▶ _Consigne_: Poursuivez le récit de randonnée dans le cirque de Mafate à partir de sa dernière phrase.
**** Texte à lire ****
Mafate - Emmanuel Virin

Sillonné par un important réseau de sentiers pédestres, le cirque de Mafate, accessible uniquement à pied, est un des mythes de la randonnée dans l’île. Sauvage et enchanteur, Mafate se mérite. Mais quelle beauté ! Le bruit des hommes ne l’atteint pas : on peut y oublier !

Vue sur le massif du Gros Morne
Vue sur le massif du Gros Morne.

Une île dans une île

Avec Salazie et Cilaos, Mafate est l’un des trois grands cirques de l’île, ordonnés à environ 120° l’un de l’autre autour du sommet du Piton des Neiges, tels les lobes d’un trèfle. Difficile d’accès, Mafate est le plus sauvage, le plus tourmenté et le moins habité. Le seul qui ne se découvre qu’à pied, dans le silence de cette nature chaotique qui le caractérise. Avec 140 km de sentiers aménagés par l’ONF, Mafate est un havre de 80 km² de ravines, de vallons, de falaises abruptes et de cascades sur lesquels veillent les massifs du Grand Bénare au Sud, du Gros Morne au Sud-Est, du Cimendef et de La Roche Ecrite au Nord-Est et du Maïdo à l’Ouest.
Selon les accès, randonner dans Mafate peut s’avérer difficile. L’entrée la plus ardue est sans conteste celle du Maïdo qui sollicite fortement les chevilles (descente de 1000 m de dénivelé très raide, 2h pour descendre et près du double pour remonter). « Santié par issi lé apik, kamarad », plaisante notre guide Clovis. On a pourtant chaussé nos « soulié la marche », mais on préfère un accès plus facile.

Du col des Bœufs au Col de Fourche

En allant au col des Boeufs
En route pour le col des Boeufs

On part donc du Bélier, dans le cirque de Salazie, à un quart d’heure à pied du col des Bœufs où on peut laisser sa voiture (parking gardé). Puis direction col de Fourche (1942 m, GR R1). Plus difficile qu’un accès par le Col des Bœufs, mais supportable tout de même, cet itinéraire présente l’avantage de découvrir en marchant une partie du Cirque de Salazie avant de pénétrer dans celui de Mafate. L’itinéraire dure deux heures de plus que par le col des Bœufs (1988 m) et permet d’admirer la forêt tropicale qu’embaument les fleurs de longoses, un rhizome très prolifique de la famille du gingembre. Çà et là, on peut apercevoir des tariers de la Réunion, ou localement « tec-tec » (Saxicola tectes), une espèce protégée d’oiseau forestier peu farouche endémique de l’île.

Tec-tec ou Saxicola tectes, oiseau endémique de La Réunion.
Tec-tec ou Saxicola tectes, oiseau endémique de La Réunion.
**** Bloc de données ****
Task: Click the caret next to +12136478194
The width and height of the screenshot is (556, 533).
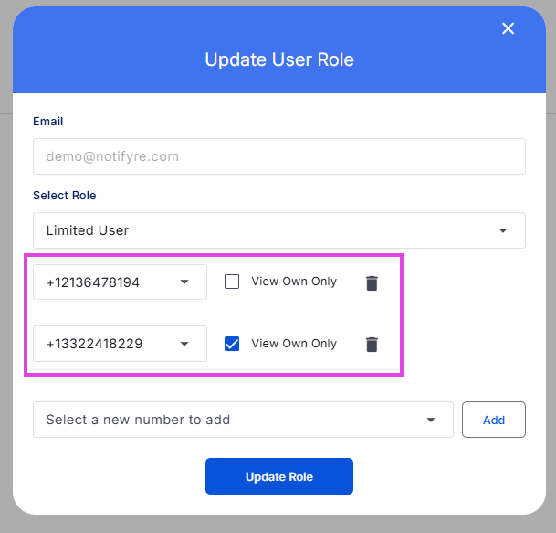Action: (x=184, y=282)
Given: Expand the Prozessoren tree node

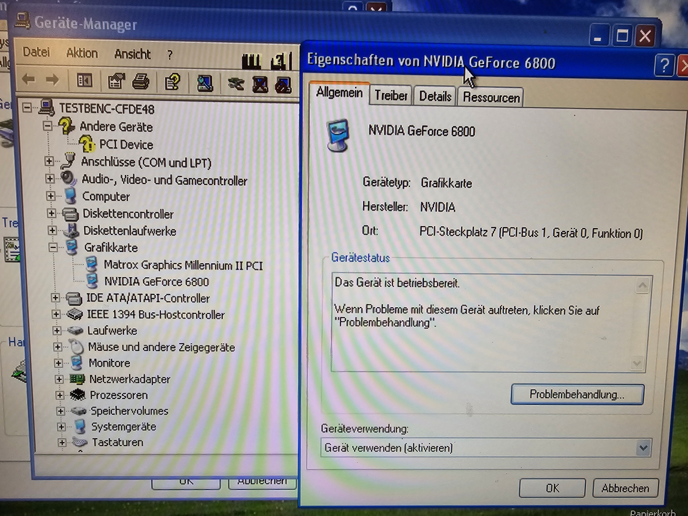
****
▶ _Résultat de l'exercice_:
En traversant un petit ruisseau, notre guide nous fait remarquer les cristaux d’olivine incrustés dans leur gangue de basalte. L’eau des sources est pure dans tout le cirque, aussi nous remplissons nos gourdes. Un sentier agréable descend jusqu’à la forêt de Grand Sable puis remonte, avec quelques fortes pentes, jusqu’au Col de Fourche.

La Réunion. Oratoire à Saint Expédit.
La Réunion. Oratoire à Saint Expédit.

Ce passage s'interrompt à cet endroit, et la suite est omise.